There’s a lot to unpack here that we can leave to the viewer to explore. Most important thing to note here is that Fox News is encoded in Green, CNN in Red, and MSNBC is blue.

Insights from the sentiment analysis

From the sentiment analysis results and the treemap visualization, you can gain insights such as:

The overall sentiment distribution for each news source, revealing if a particular news source tends to publish more positive, negative, or neutral articles.
The sentiment distribution for the top authors from each news source, helping identify any biases or trends associated with specific authors.
The correlation between certain topics or subjects and the sentiment of the articles discussing them, which could be useful for businesses considering advertising or other decisions based on public opinion.

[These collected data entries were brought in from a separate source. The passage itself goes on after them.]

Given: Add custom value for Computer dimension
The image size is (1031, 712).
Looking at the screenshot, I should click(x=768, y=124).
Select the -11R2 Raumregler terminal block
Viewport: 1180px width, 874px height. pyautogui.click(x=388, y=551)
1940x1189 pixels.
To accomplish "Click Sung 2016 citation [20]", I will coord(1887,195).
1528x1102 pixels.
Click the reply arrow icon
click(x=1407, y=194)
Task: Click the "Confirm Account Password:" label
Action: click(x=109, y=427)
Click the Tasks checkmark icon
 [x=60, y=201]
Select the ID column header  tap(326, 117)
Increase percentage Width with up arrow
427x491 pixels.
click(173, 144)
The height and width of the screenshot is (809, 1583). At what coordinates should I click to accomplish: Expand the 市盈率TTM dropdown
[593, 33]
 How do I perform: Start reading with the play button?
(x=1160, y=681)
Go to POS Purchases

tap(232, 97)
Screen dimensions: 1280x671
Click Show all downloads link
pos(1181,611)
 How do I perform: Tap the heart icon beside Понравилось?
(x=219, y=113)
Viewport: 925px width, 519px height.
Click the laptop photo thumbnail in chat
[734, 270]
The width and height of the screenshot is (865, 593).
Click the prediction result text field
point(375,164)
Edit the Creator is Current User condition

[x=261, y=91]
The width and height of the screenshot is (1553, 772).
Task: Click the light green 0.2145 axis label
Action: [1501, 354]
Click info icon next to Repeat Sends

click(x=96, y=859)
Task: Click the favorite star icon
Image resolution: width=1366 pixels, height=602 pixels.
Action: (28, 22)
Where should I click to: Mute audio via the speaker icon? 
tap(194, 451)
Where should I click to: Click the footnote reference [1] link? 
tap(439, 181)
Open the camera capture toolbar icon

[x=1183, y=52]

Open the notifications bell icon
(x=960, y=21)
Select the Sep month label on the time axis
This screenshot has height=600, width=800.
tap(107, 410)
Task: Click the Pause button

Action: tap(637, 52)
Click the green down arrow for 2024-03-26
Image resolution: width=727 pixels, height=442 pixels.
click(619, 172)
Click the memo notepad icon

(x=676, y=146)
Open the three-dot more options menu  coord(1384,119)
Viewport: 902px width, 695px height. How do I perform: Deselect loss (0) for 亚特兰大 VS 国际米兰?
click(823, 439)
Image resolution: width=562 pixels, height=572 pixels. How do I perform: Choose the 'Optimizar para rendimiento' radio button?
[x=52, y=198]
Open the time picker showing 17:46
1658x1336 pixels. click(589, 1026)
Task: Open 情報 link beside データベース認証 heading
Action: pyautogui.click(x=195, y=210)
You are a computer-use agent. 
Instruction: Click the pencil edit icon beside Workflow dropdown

By examining the results and visualization, you can better understand the landscape of news articles and their sentiment, providing valuable insights for various applications and decision-making processes.

Conclusion

In this article, we have demonstrated how to fetch news articles from various sources, perform sentiment analysis using a pretrained BERT model, and visualize the results using treemap visualizations and word clouds. Through these visualizations and insights, we have uncovered the sentiment distribution across different news sources and their top authors, as well as identified prominent keywords.

The insights we have gained include understanding the overall sentiment of each news source, identifying potential biases or trends associated with specific authors, and uncovering the correlation between certain topics or subjects and the sentiment of the articles discussing them. These insights can be invaluable for businesses considering advertising, PR strategies, or other decisions based on public opinion and media coverage.

Furthermore, this analysis can be used as a starting point for more in-depth exploration and understanding of the news landscape. By extending the methods shown here, you can analyze different time periods, compare additional news sources, or delve deeper into specific topics of interest.

In conclusion, the combination of web scraping, natural language processing, and data visualization techniques provides a powerful tool for analyzing and understanding the complex world of news media. By leveraging these methods and the insights gained from sentiment analysis, we can better comprehend the media landscape and make informed decisions based on the information we uncover.